A museum is a place that houses and exhibits objects of historical, scientific, artistic, and/or cultural interest. It acts as a representation of the identification and classification of knowledge. How knowledge is classified, organized, and displayed is of particular interest. In the preface to The Order of Things (1970), Foucault begins with a passage from Borges describing an unusual taxonomy for classifying animals. Borges’ system of classification offers an absurd and limited range of categories. The enumeration and proximity of the categories in an alphabetical series (a, b, c, d) bestows coherence to the unlikely list.
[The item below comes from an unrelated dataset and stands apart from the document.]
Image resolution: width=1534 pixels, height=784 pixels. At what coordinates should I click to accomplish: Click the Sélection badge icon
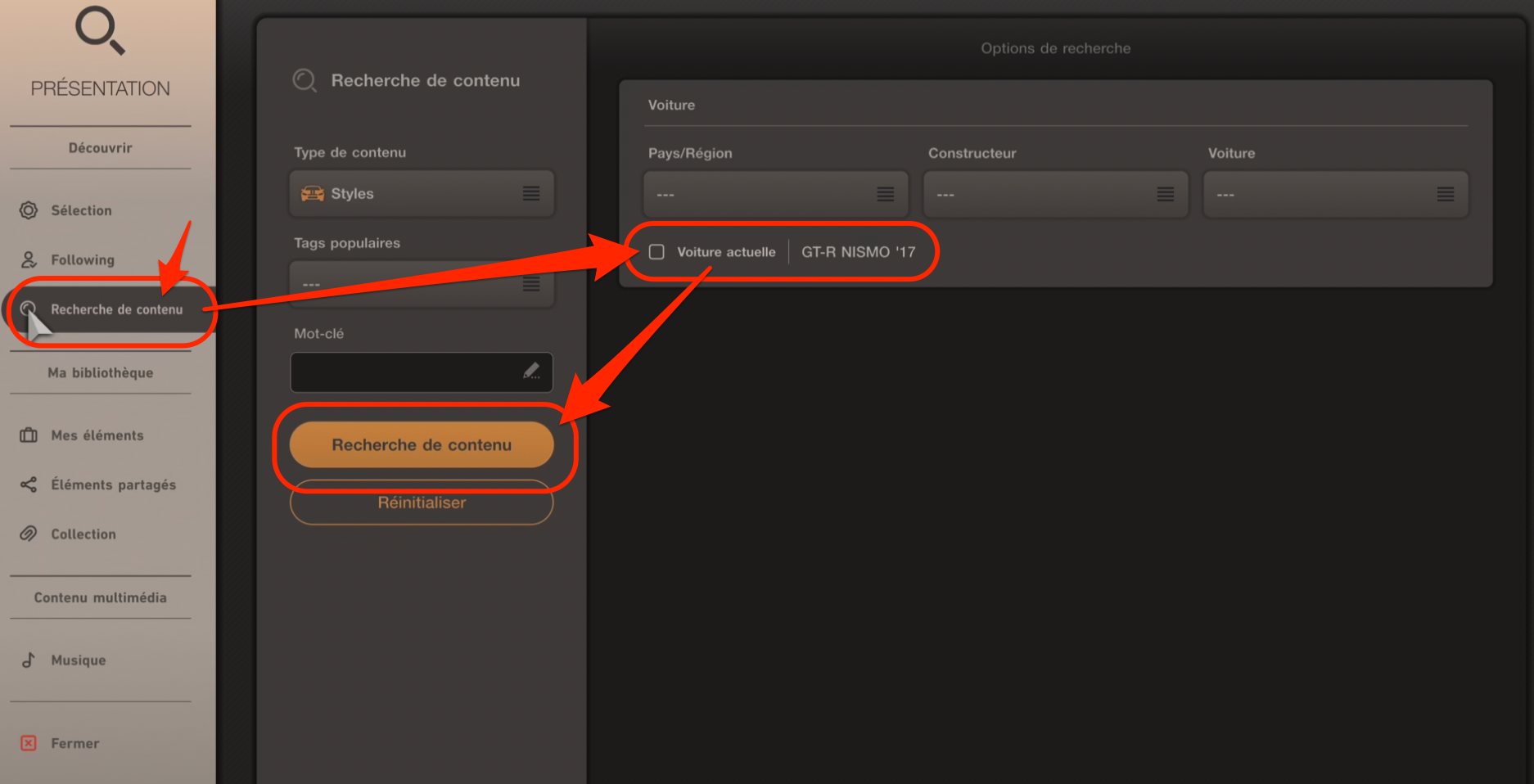point(29,210)
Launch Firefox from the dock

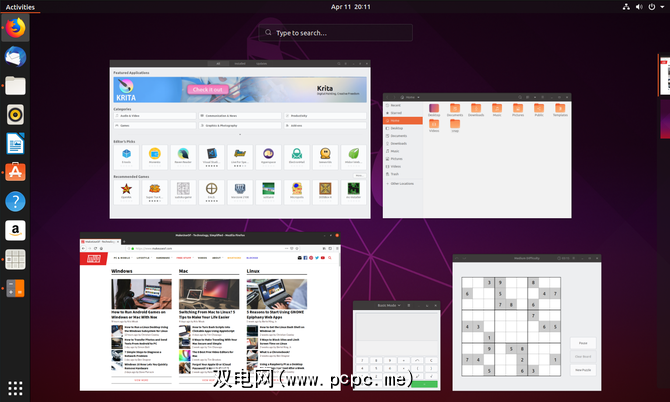[x=16, y=27]
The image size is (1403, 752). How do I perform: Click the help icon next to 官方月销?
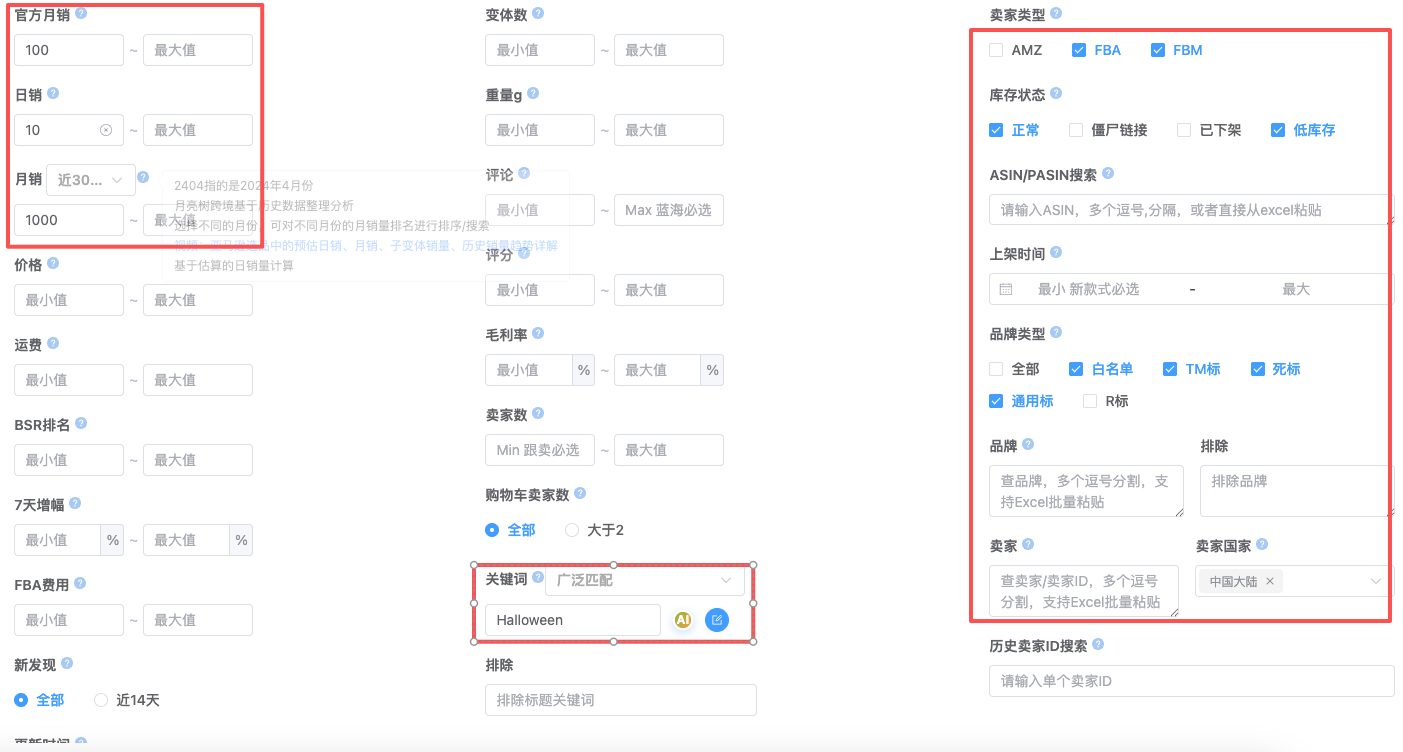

In considering Borges’ ordering, Foucault asks “what is the ground on which we are able to establish the validity of this classification with complete certainty?” The validity, Foucault retorts, is established through “grouping and isolating.” What are the implications of museological grouping and isolating?

 

I will examine the implications of typological classification on artifacts with specific attention to medieval objects in the Pitt Rivers Museum in Oxford, England. The role of medieval objects at the Pitt Rivers Museum is interesting because the museum opened in the late nineteenth century concurrently with the resurgent interest in the Middle Ages, and also because the typological ordering of the museum’s objects is unusual.

 

The Pitt Rivers Museum in Oxford England was opened in 1884 and houses the University of Oxford’s anthropological and archaeological collection. The museum was established with 20,000 artifacts donated by Lieutenant-General Augustus Lane-Fox Pitt Rivers, a nineteenth-century collector. What marks this museum as particularly unique is that the museum’s artifacts are organized, displayed and classified typologically. Most museums classify and display based on place or period.

 

General Pitt Rivers was a collector of medieval objects in the nineteenth century. This is noteworthy because that era marked a renewed fascination with medieval culture as well as a coexisting fascination with collection and display. According to Elizabeth Emery and Laura Morowitz, it was the nineteenth century that “made” and “invented”’ the Middle Ages as we know it. Their book, Consuming the Past: The Medieval Revival in fin-de-siècle France (2003), addresses the ways in which the many competing and differing claims placed on the past have affected the reception of the Middle Ages. Emery and Morowitz speak of “medievalism” as a separate construction within a given historical era—in short, almost as something foreign or detached from the actual Middle Ages. This is significant to the development and understanding of my project because of the notion of translation, i.e., how one period translates and constructs the history of a medieval object.

 

What makes the position of medieval objects in the Pitt Rivers Museum particularly fascinating is how this typological classification changes the ways in which the objects are read. What are the implications of classifying objects based on function? What does it mean to separate objects of the same period or place? What is lost or gained? To explore these questions, I borrow from archaeologist Cornelius Holtorf’s chapter on “Past Meanings” in his book From Stonehenge to Las Vegas: Archaeology as Popular Culture (2005). Holtorf asserts that an artifact can have an enormous variety of meanings because of the potential for it to have many contexts. To understand any object it is imperative to study the varied contexts. He argues that archaeology is actually focused on our own present culture rather than the past and asserts that the past is a “renewable resource,” thus questioning the idea of authenticity. This idea is reminiscent of that laid out by Emery and Morowitz in Consuming the Past. Within the framework of my project, this notion is significant because some archaeologists are acknowledging that the meanings of objects change according to context, and that there is no “right” way of interpreting them. In this context, we can return to my primary question: what are the implications of the typological classification of the Pitts Rivers Museum on medieval objects?